I slowly turned my focus to the railroad tracks eighty feet below. It might as well have been a thousand. Fear gripped me. I started to whimper and panic began to consume me. I had a solid grip on the rocks above me and yet the sheer drop didn’t give me much comfort. I took a deep breath and pinched the tears away. Mike was long gone. I couldn’t stay there forever, so it was either make it to the top or fall to my death below.
This was old school climbing. I had no rope and no gear, just free climbing with bare hands and Red Ball Jets (claimed to let you run faster and jump higher). That’s how we did it when I was a kid. I would climb a hundred foot fir tree and not bat an eye. It was easy. The limbs were like rungs on a ladder. Hand over hand, foot over foot, till I reached the top. At the top of the tree I would sway in the wind and look over the glistening blue of nearby Oswego Lake. Neighbors passed by on the road and I called out to them. They stopped and looked around our yard, unaware of my presence. I laughed. “I’m up here! In the tree!” The looked up to where I was waving with one hand and curling the other around the thin tip of the tree. They shook their heads and walked on. After enjoying the view and the solitude, I climbed down as easy as I came up.
This was not like a tree. There were no limbs to get a grip on, no bark to keep my footing steady. It was time to move up this unstable dusty cliff. I envisioned my next move as tumbling down to the bottom like a rag doll. I wanted to cry, but crying is for sissies—and I knew it would only make me feel worse. I had to leave. I let go of my left hand and right foot, then pushed up with my other leg--less security, only choice. I tickled away the loose gravel until they gave way to the edge of a solid stone. With my little muscles I pulled my right knee up until it hit my stomach to find a new place for my foot. My right foot was able to find a flat spot--it crumbled beneath my weight. My stomach flipped and yet I found the strength and quickness to pull my body up where my left foot found another solid position. I moved quickly and put out any ideas of doom from my mind. Pebbles and stones tumbled to the ground below but my momentum propelled me upward and onward to safety. I scraped and clawed at the dirt and juniper saplings to get to the top. Within a few moments I was laying with my belly on the summit.

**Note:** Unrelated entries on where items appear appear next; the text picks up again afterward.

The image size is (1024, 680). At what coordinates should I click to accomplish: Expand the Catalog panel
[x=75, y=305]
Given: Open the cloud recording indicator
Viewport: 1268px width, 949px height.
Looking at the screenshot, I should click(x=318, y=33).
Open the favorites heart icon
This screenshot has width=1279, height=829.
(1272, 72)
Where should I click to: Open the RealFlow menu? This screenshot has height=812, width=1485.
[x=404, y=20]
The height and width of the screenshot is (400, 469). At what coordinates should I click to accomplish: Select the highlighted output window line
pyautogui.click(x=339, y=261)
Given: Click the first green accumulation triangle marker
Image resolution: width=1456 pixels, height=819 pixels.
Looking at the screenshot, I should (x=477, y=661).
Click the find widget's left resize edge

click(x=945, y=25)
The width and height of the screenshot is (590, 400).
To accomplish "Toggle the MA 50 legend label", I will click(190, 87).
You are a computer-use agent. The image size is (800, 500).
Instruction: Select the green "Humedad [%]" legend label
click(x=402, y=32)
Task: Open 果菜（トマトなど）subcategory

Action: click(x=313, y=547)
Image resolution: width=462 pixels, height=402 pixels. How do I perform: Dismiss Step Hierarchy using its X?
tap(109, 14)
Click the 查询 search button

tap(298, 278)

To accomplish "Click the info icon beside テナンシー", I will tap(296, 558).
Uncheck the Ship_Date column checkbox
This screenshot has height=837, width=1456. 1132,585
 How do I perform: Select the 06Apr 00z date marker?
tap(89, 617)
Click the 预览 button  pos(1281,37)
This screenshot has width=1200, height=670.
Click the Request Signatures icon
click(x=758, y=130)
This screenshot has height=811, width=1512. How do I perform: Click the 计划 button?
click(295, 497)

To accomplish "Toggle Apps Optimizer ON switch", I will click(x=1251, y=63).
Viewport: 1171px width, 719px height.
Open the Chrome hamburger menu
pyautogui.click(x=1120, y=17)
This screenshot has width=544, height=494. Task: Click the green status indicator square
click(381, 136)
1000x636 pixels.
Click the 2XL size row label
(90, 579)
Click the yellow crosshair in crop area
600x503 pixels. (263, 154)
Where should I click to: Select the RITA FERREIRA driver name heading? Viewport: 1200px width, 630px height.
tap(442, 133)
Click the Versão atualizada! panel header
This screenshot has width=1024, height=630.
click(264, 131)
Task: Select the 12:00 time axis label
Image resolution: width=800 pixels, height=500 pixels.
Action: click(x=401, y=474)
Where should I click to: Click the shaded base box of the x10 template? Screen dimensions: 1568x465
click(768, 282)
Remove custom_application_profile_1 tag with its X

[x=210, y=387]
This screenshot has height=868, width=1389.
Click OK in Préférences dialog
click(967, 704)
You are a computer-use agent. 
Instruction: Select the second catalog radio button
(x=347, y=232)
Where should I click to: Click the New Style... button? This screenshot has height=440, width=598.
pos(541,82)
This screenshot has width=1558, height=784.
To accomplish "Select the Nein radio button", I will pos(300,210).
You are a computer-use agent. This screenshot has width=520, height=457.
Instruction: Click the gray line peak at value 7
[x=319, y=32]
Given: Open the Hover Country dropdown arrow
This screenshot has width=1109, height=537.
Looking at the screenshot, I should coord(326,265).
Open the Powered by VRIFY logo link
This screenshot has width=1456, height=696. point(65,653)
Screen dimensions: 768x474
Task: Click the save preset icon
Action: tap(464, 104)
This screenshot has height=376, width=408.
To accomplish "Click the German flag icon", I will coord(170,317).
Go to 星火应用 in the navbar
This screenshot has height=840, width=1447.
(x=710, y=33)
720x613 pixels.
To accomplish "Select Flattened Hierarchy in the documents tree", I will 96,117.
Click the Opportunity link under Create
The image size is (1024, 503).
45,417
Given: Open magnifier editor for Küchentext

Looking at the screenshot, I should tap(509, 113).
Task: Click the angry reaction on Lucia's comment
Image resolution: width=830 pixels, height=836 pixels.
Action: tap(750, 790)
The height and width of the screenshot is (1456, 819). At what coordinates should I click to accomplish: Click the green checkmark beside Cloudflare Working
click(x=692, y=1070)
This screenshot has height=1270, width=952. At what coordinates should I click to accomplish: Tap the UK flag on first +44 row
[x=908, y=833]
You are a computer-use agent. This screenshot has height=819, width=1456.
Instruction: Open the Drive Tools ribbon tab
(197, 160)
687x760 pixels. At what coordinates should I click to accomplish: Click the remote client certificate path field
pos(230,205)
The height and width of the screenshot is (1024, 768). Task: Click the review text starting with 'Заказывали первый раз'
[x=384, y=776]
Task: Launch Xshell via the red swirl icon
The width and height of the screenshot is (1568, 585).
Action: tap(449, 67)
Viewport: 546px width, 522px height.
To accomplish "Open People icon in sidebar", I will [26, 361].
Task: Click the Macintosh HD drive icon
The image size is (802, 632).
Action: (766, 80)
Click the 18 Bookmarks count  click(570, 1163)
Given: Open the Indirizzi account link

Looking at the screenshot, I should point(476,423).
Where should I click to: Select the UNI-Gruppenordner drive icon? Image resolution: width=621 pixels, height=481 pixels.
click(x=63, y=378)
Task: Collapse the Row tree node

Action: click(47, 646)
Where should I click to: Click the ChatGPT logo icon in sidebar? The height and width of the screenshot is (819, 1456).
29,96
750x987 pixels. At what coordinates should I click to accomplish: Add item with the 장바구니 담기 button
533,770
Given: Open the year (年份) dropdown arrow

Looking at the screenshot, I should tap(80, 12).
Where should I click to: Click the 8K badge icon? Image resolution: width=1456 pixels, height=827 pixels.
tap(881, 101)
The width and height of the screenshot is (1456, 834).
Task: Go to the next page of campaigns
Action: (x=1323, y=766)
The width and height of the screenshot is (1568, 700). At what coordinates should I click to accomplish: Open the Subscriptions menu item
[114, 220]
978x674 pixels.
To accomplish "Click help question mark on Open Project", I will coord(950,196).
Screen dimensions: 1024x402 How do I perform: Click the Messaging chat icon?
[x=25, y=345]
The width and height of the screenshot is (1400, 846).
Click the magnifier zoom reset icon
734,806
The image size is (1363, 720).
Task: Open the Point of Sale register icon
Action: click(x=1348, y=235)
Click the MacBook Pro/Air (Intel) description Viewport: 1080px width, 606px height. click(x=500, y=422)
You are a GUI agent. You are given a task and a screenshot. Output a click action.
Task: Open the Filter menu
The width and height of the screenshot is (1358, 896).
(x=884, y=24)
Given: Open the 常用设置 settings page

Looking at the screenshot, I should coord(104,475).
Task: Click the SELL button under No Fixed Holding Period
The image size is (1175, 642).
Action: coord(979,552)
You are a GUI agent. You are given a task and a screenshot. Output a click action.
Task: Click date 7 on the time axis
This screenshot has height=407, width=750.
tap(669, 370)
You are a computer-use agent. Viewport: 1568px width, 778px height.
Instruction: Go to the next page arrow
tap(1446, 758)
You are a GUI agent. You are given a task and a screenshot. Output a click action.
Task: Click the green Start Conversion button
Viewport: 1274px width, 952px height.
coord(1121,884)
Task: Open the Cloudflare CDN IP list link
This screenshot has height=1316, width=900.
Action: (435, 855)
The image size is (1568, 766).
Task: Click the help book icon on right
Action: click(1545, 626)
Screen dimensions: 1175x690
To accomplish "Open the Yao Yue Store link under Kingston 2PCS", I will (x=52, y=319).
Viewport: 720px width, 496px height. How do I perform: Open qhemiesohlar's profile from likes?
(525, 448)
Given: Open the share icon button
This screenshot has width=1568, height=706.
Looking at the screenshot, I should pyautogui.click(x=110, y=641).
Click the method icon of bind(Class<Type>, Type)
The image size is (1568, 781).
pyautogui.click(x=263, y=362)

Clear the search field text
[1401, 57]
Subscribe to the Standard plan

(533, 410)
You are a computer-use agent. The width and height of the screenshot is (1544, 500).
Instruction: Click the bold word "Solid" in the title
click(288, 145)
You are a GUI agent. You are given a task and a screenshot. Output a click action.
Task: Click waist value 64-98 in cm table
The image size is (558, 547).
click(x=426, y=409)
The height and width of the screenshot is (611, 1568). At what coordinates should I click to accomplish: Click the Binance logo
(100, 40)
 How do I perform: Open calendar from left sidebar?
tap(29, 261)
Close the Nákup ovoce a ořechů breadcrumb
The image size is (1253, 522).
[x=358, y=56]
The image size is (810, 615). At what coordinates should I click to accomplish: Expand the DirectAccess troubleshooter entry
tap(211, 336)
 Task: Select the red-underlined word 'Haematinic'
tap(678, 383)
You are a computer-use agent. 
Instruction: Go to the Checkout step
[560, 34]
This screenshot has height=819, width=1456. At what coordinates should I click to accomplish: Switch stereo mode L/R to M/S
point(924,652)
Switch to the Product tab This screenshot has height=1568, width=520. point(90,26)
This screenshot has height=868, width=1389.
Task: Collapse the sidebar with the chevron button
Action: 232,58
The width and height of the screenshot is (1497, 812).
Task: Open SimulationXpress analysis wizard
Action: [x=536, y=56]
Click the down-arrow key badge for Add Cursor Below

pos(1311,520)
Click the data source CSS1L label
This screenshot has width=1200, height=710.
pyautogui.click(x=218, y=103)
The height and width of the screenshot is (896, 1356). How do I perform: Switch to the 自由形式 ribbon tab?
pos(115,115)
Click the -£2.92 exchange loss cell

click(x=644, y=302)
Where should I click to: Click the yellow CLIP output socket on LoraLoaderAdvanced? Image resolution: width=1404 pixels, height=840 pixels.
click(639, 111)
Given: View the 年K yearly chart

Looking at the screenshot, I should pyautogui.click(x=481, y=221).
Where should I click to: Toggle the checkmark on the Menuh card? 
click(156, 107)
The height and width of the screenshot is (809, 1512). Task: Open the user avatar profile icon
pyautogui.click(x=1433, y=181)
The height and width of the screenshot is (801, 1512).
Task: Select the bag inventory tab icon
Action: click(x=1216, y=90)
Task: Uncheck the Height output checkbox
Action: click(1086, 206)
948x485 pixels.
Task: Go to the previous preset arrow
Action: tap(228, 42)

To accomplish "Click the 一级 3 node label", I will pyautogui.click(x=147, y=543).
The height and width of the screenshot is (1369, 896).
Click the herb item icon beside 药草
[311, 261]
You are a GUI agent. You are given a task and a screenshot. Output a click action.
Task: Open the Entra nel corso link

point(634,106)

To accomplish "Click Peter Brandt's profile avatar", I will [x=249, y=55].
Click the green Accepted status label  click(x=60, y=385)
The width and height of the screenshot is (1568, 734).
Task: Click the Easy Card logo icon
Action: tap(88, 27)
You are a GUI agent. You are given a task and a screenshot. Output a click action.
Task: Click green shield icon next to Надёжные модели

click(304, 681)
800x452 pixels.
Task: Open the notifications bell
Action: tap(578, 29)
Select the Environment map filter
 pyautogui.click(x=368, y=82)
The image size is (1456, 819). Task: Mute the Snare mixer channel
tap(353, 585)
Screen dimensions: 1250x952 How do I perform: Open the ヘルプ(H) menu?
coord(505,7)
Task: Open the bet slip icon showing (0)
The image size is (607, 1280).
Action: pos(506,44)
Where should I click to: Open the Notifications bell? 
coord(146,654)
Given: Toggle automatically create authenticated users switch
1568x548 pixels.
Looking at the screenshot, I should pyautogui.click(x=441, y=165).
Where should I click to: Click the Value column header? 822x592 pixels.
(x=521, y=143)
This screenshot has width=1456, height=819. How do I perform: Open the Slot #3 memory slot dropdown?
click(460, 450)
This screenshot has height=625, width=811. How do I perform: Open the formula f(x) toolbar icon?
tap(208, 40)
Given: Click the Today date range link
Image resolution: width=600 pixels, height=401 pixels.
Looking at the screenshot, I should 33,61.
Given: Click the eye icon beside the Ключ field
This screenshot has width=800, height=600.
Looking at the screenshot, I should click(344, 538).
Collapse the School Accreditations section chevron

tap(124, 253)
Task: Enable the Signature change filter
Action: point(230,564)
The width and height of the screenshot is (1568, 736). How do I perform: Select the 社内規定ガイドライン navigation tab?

I pushed myself from the ground and bent over with my hands on my knees, breathed deeply, then stood up and walked to the nearest tree. Taking hold of a sturdy branch, I looked back down at the railroad tracks below and understood how narrowly I had dodged death. I was too shaken to feel proud of myself. Wanting to be with my brother, I ran into the woods and out to the clearing where Mike and his friend sat talking.
Mike stood up. “Where’ve you been, Gary. You okay?”
“Yeah.” I wasn’t about to tell him that I almost fell off the cliff they had just scaled without a sweat. I’d ruin all credibility as a reliable brother.
“Let’s go then,” he said.
Off we went to play outdoor games. I never spoke of my near-death to him. I would have been thought of as a wimp. At the time, I was sure I was a wimp. Nevertheless, it was an event that shaped me into the man I am now. In my young marriage, I stood on the edge of a cliff at Multnomah Falls and looked fearlessly straight down into the fall’s pool hundreds of feet below. My wife seized up with terror when I did such things. It’s careless of me to think that I couldn’t have slipped into oblivion. And it’s careless of me to think that my actions do not affect others.
Day in and day out we all walk the line between carefree selfish pleasures and responsible behavior. I lean toward the hazards of self determination and sometimes cast off the potential fears others have. I believe climbing out of near death experiences gave me an odd sense of accomplishment. Then again, I could have just as easily perished, never to have lived another moment or spoken another word. And yet here I am. I cannot change the past and how it has affected me—I am who I am. But that doesn’t mean I cannot change.
My past has a way of dictating my actions in the present. The future, however, hasn’t been written. Each day is an opportunity for a new start. If I as a kid could scale a dangerous cliff at ten, certainly as an adult I should be brave enough to face other things like a mortgage, or rejection, or saying “I’m sorry” when offending another. Many times I’ll let these fears grow until they are like boulders of burden, to climb around as I live life. But instead of accepting these boulders as part of life, I should clean them up. The initial push on the boulder (our choice to change) requires great effort, but once it’s rolling, the momentum takes over. Soon the burden moves aside and a sense of peace is restored. We hold tremendous power to change the future of our own tomorrow. Be strong, be bold. The time is now.